Task to complete - Please collect every line in the rows below that contains the word "checkbox". Case counts.

Collected data entries -
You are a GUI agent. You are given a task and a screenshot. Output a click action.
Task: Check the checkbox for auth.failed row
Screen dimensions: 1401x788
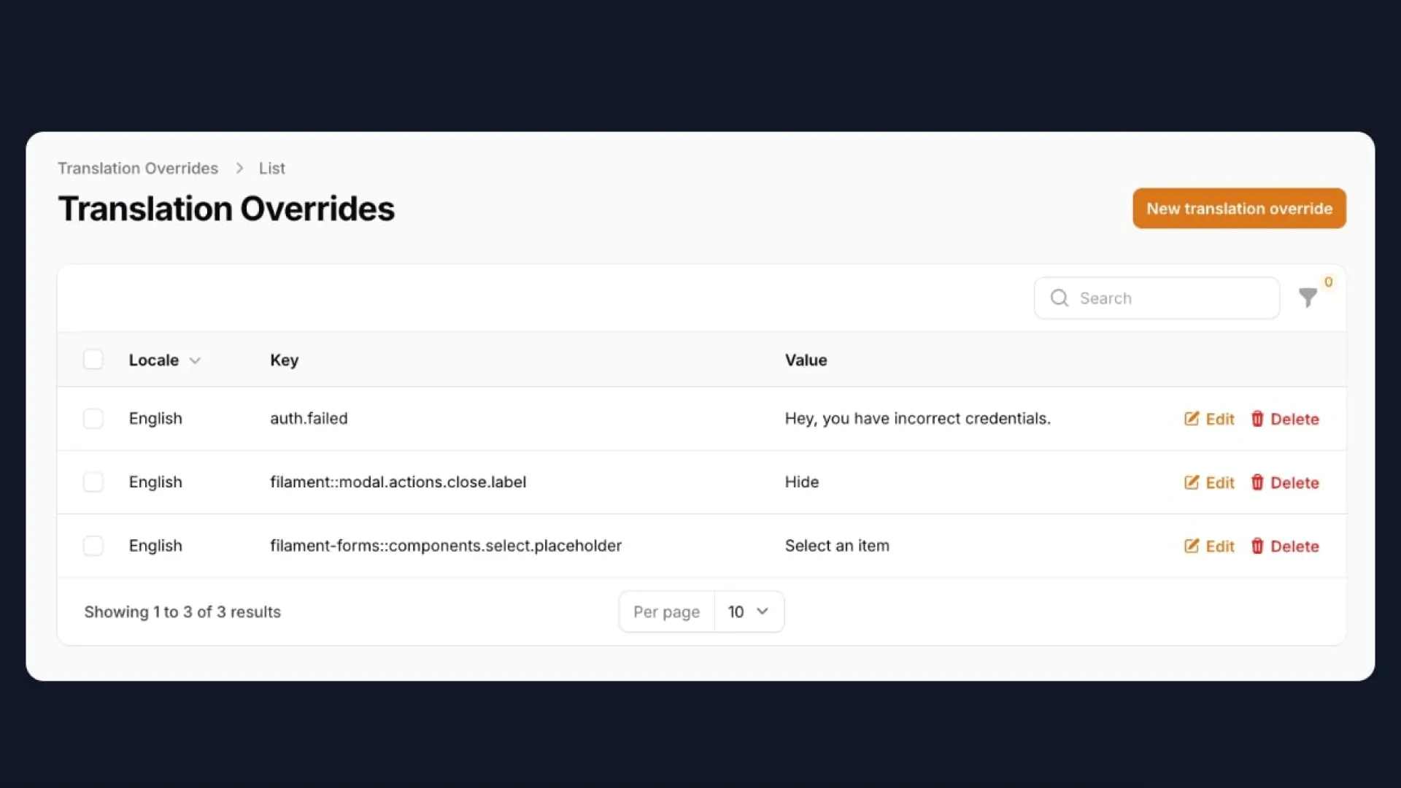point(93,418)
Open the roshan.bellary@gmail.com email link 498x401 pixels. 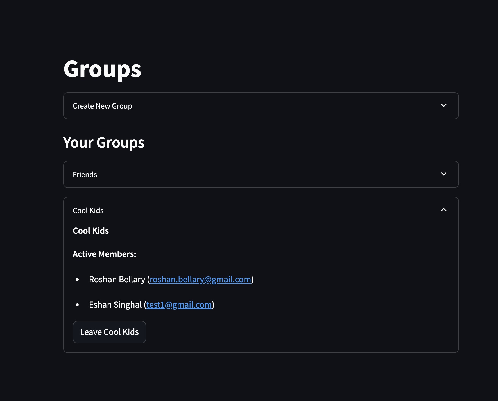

Response to this exercise -
Task: Check the checkbox for auth.failed row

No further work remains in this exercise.